The sequence of events that leads to tumor vessel regression and the functional characteristics of these vessels during hormone-ablation therapy are not known. This is because of the lack of an appropriate animal model and monitoring technology. By using in vivo microscopy and in situ molecular analysis of the androgen-dependent Shionogi carcinoma grown in severe combined immunodeficient mice, we show that castration of these mice leads to tumor regression and a concomitant decrease in vascular endothelial growth factor (VEGF) expression. Androgen withdrawal is known to induce apoptosis in Shionogi tumor cells. Surprisingly, tumor endothelial cells begin to undergo apoptosis before neoplastic cells, and rarefaction of tumor vessels precedes the decrease in tumor size. The regressing vessels begin to exhibit normal phenotype, i.e., lower diameter, tortuosity, vascular permeability, and leukocyte adhesion. Two weeks after castration, a second wave of angiogenesis and tumor growth begins with a concomitant increase in VEGF expression. Because human tumors often relapse following hormone-ablation therapy, our data suggest that these patients may benefit from combined anti-VEGF therapy.

Figure 1

Tumor growth and angiogenesis in Shionogi male mammary carcinomas. (Upper) Before castration (day 12) and in sham-operated animals (days 18 and 24). (Lower) Before castration (day 12), during regression in castrated animals (days 18 and 24), and during relapse (day 36). Note decreased angiogenesis in regressing tumor and second wave of angiogenesis in relapsed tumors.

Figure 2

TUNEL analysis of tumors shows death of endothelial cells following castration, but preceding death of tumor cells. (A) Control tumors show absence of apoptosis in blood vessels. Inset confirms the integrity of blood vessels shown by arrows using lectin staining to visualize the endothelial cell lining on an adjacent slide. (B) TUNEL-positive blood vessels are seen 24 hr after castration, whereas the majority of tumor cells remain TUNEL-negative. Arrows show blood vessels identified on the basis of lumen filled with erythrocytes. (C) Forty-eight hours after castration, more TUNEL-positive cells are found in regions of hemorrhaging blood vessels. Arrows show pools of erythrocytes that are not surrounded by intact endothelium. Still, most tumor cells are TUNEL-negative. (D) By 6 days after castration, intact blood vessels are not seen and tumor cells are TUNEL-positive.

Figure 3

VEGF expression in tumors by Northern blot analysis (A and B) and in situ hybridization (C and D). (A and B) During the initial growth, total RNA was isolated from the tumors at 7 and 14 days after implantation of tumors. The sham operation and castration were performed on day 15 of initial growth. Total RNA was isolated from tumors at the time points of 24 and 48 hr, and 7, 13, 20, 27, and 34 days after surgery. The levels of VEGF mRNA steadily increased in control (sham-operated animals; A).

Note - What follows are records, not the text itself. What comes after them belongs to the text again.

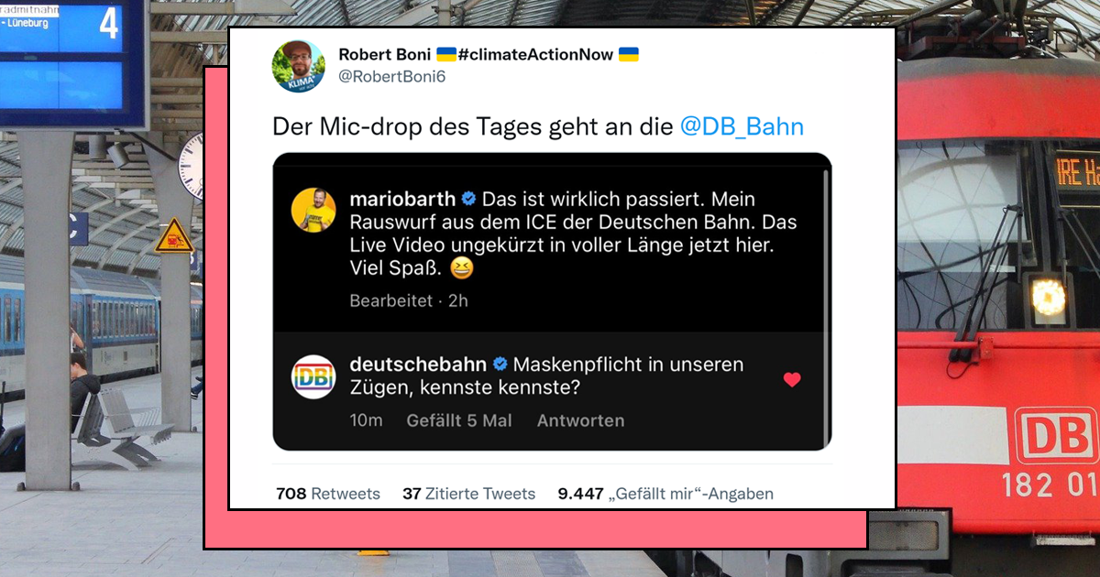This screenshot has width=1100, height=577.
Task: Click the deutschebahn verified checkmark badge
Action: (501, 365)
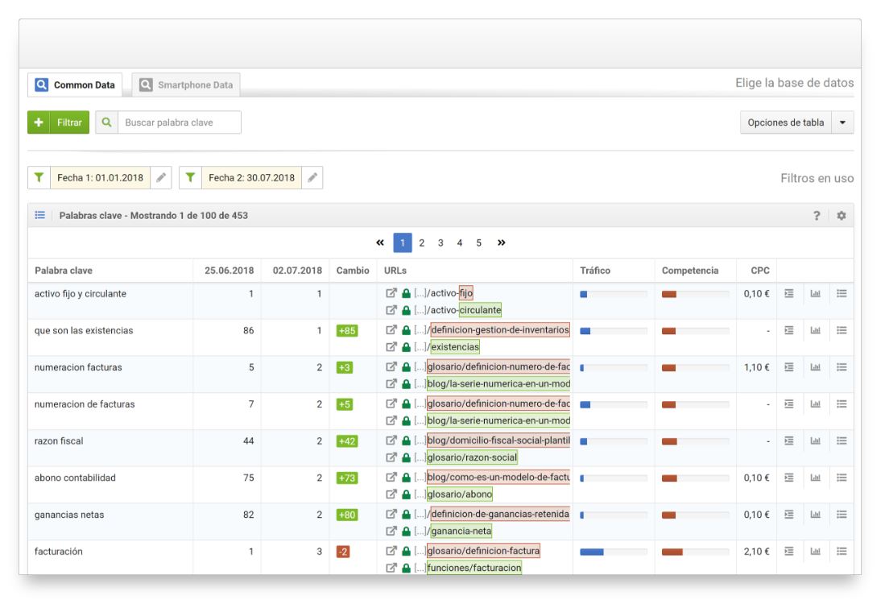Click traffic bar for facturación row

point(613,552)
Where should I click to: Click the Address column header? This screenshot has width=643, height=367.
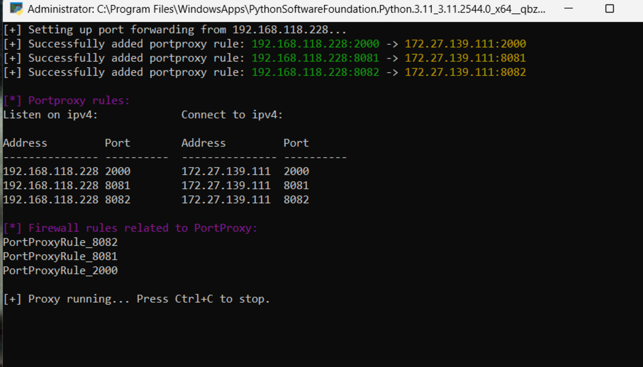click(25, 143)
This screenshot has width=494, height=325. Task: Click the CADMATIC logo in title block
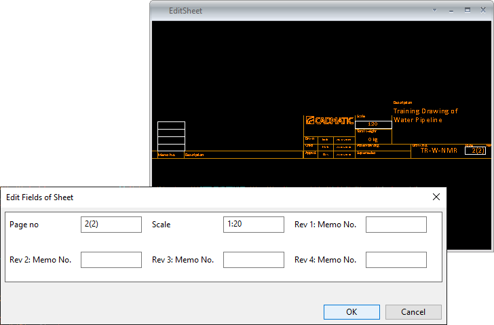click(329, 121)
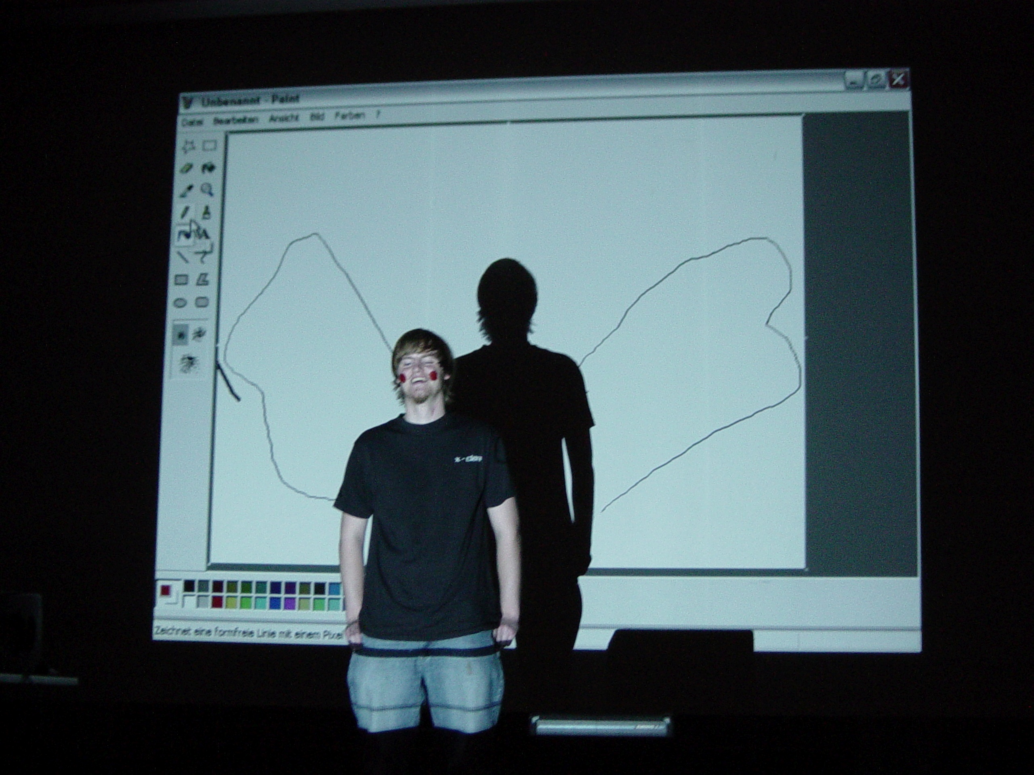This screenshot has width=1034, height=775.
Task: Pick the Rounded Rectangle tool
Action: [x=202, y=302]
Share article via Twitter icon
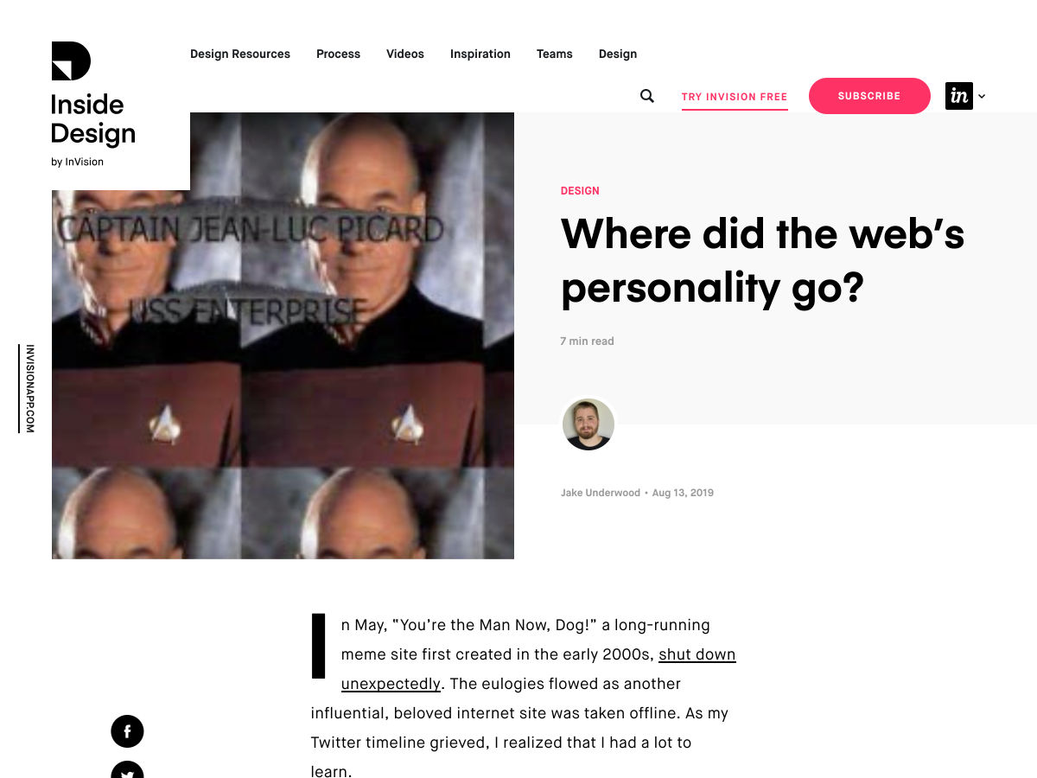This screenshot has width=1037, height=778. (127, 769)
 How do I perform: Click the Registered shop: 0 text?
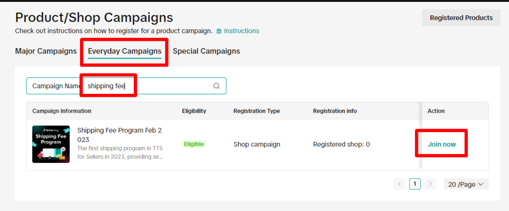point(341,144)
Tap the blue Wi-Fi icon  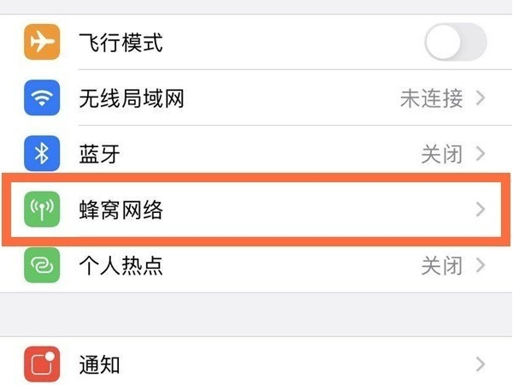pos(42,98)
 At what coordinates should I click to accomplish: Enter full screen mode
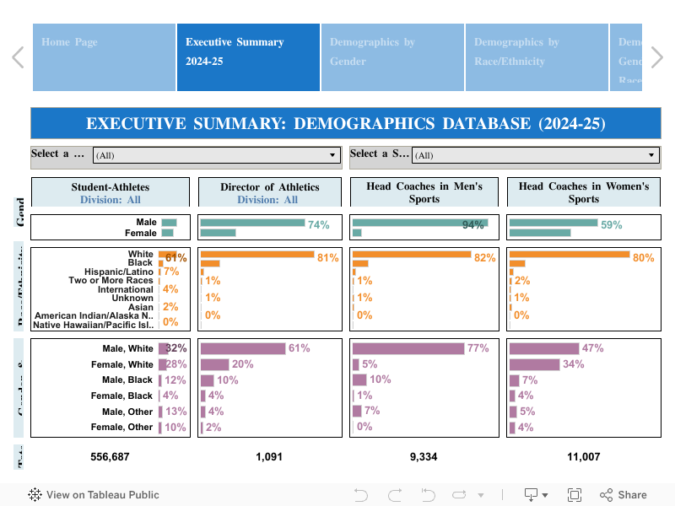pos(575,495)
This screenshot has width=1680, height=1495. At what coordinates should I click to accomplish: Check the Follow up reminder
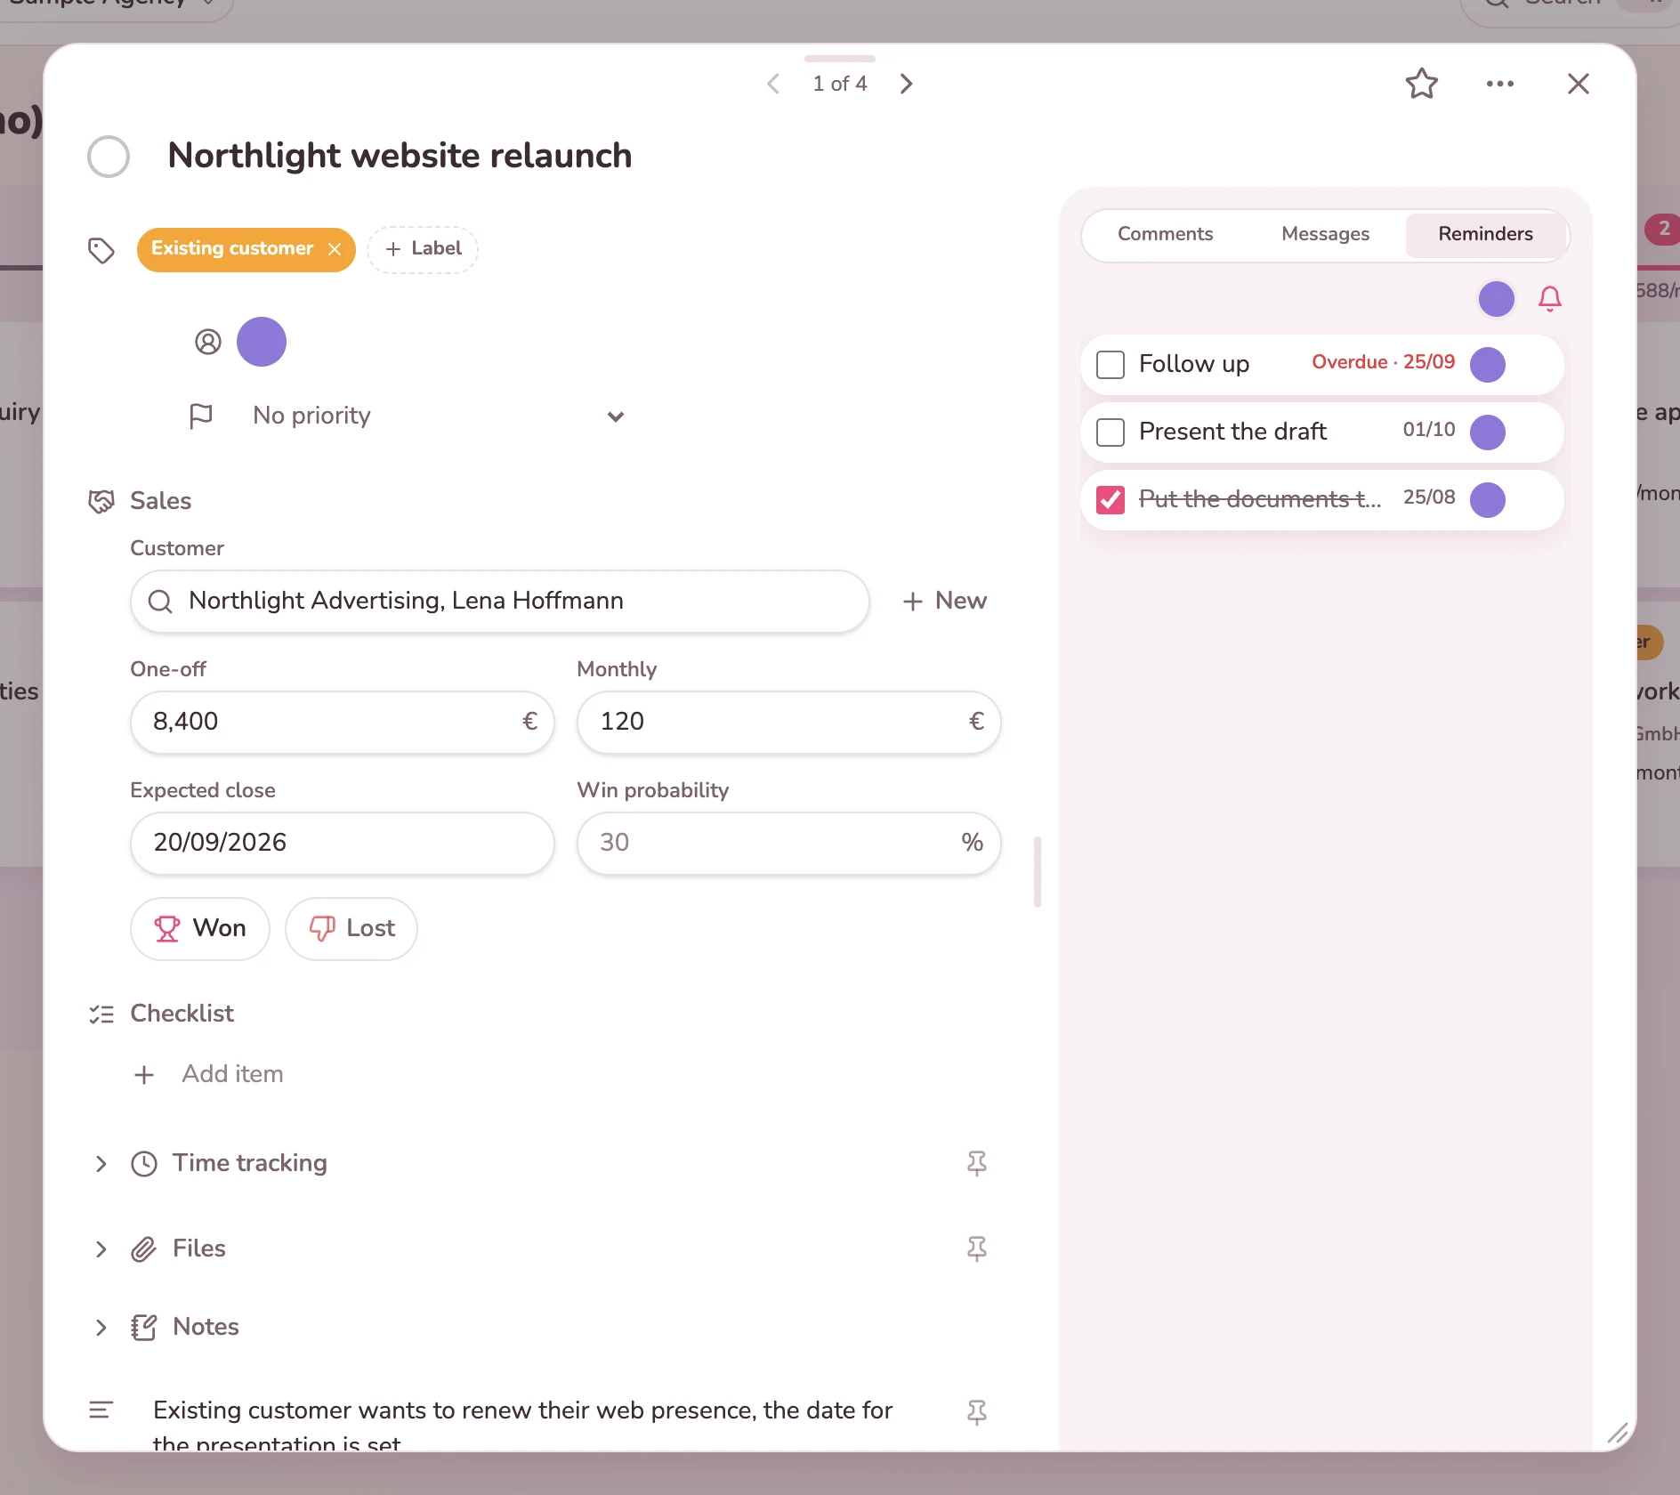1110,365
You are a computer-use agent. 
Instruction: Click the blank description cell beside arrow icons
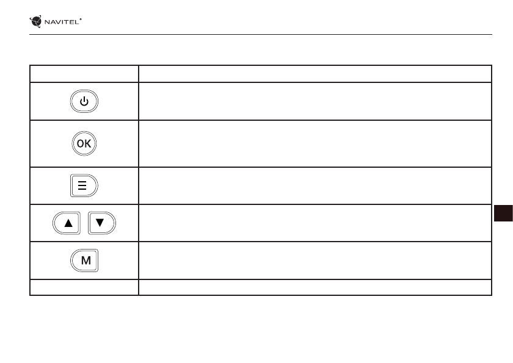click(315, 223)
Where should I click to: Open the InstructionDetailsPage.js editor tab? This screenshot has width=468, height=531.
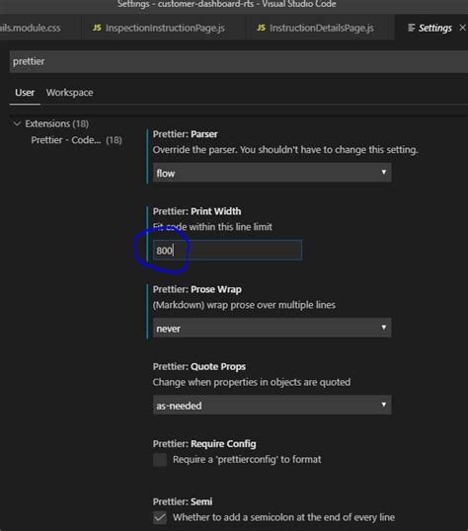pyautogui.click(x=315, y=28)
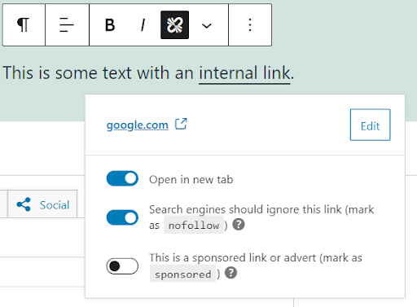Screen dimensions: 417x307
Task: Disable the Open in new tab toggle
Action: click(x=122, y=178)
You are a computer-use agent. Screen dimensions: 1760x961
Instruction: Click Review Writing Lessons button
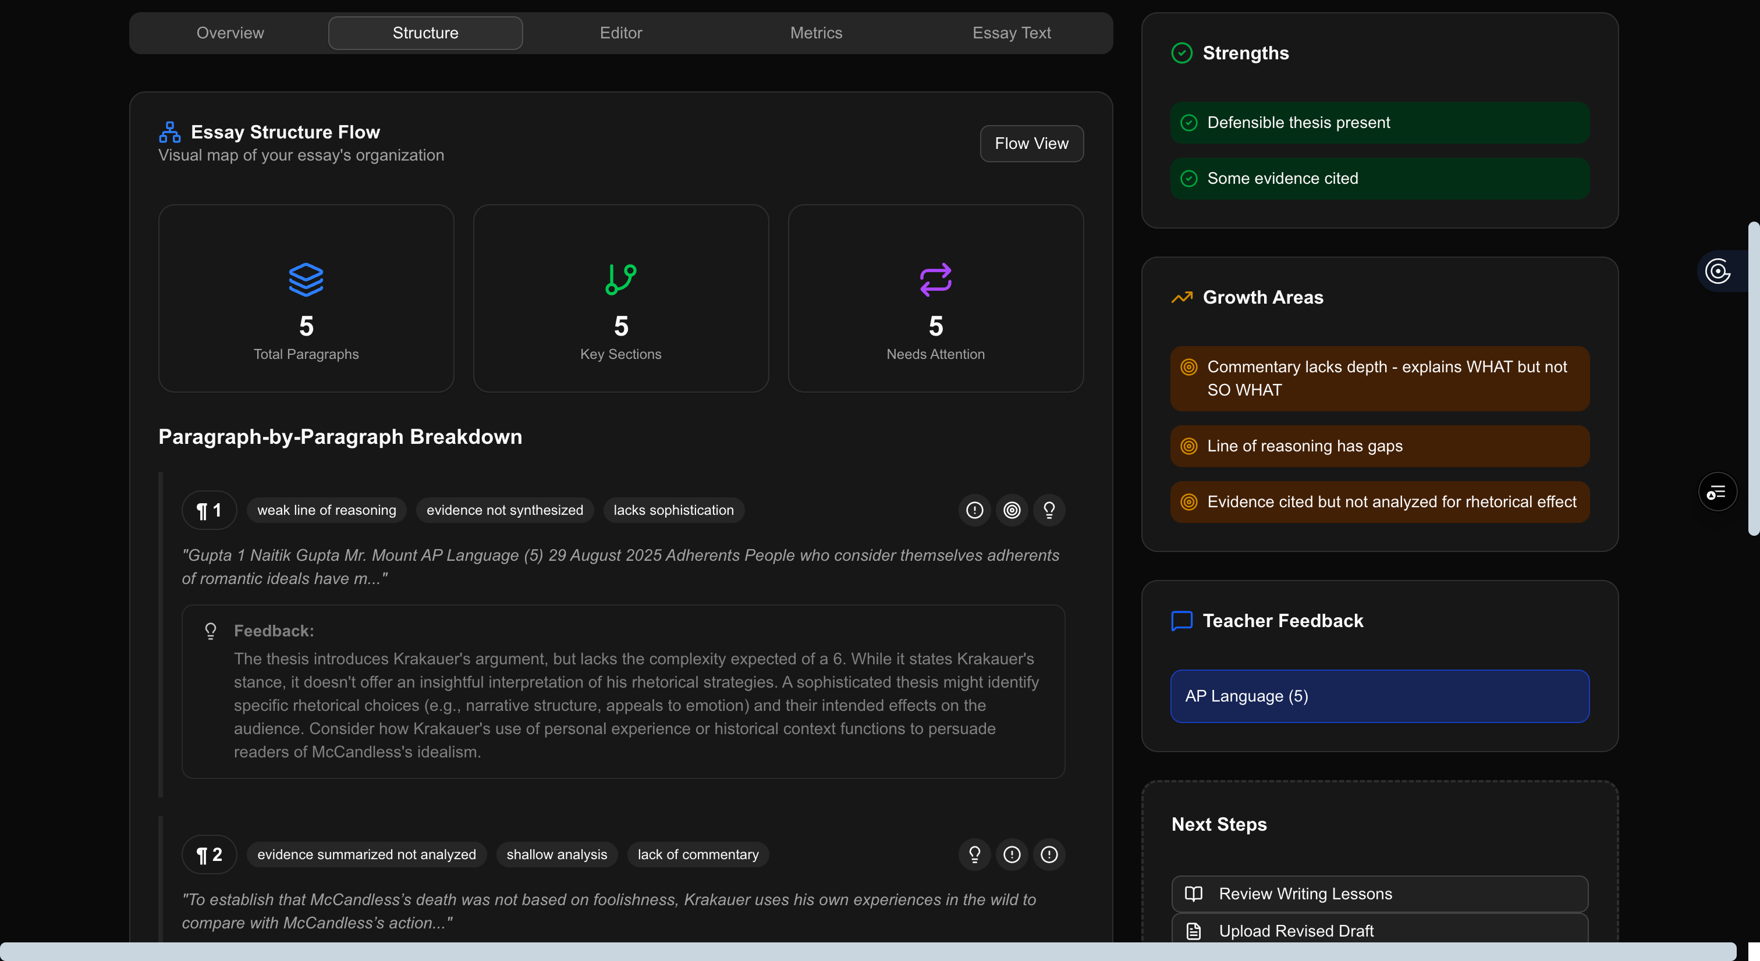(x=1379, y=894)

In contrast, the VEGF messages dramatically decreased and became almost undetectable on day 7 in tumors in castrated animals (B). However, the transcription of VEGF began to be upregulated on day 13 after castration and steadily increased to the level that was indistinguishable from that of the control (B). (C) Control tumor brightfield (Left) and darkfield (Right) show homogeneous levels of VEGF expression. (D) Twenty-four hours after castration brightfield (Left) and darkfield (Right) show punctate expression characteristic of stress-induced VEGF expression, but VEGF expression level is lower elsewhere.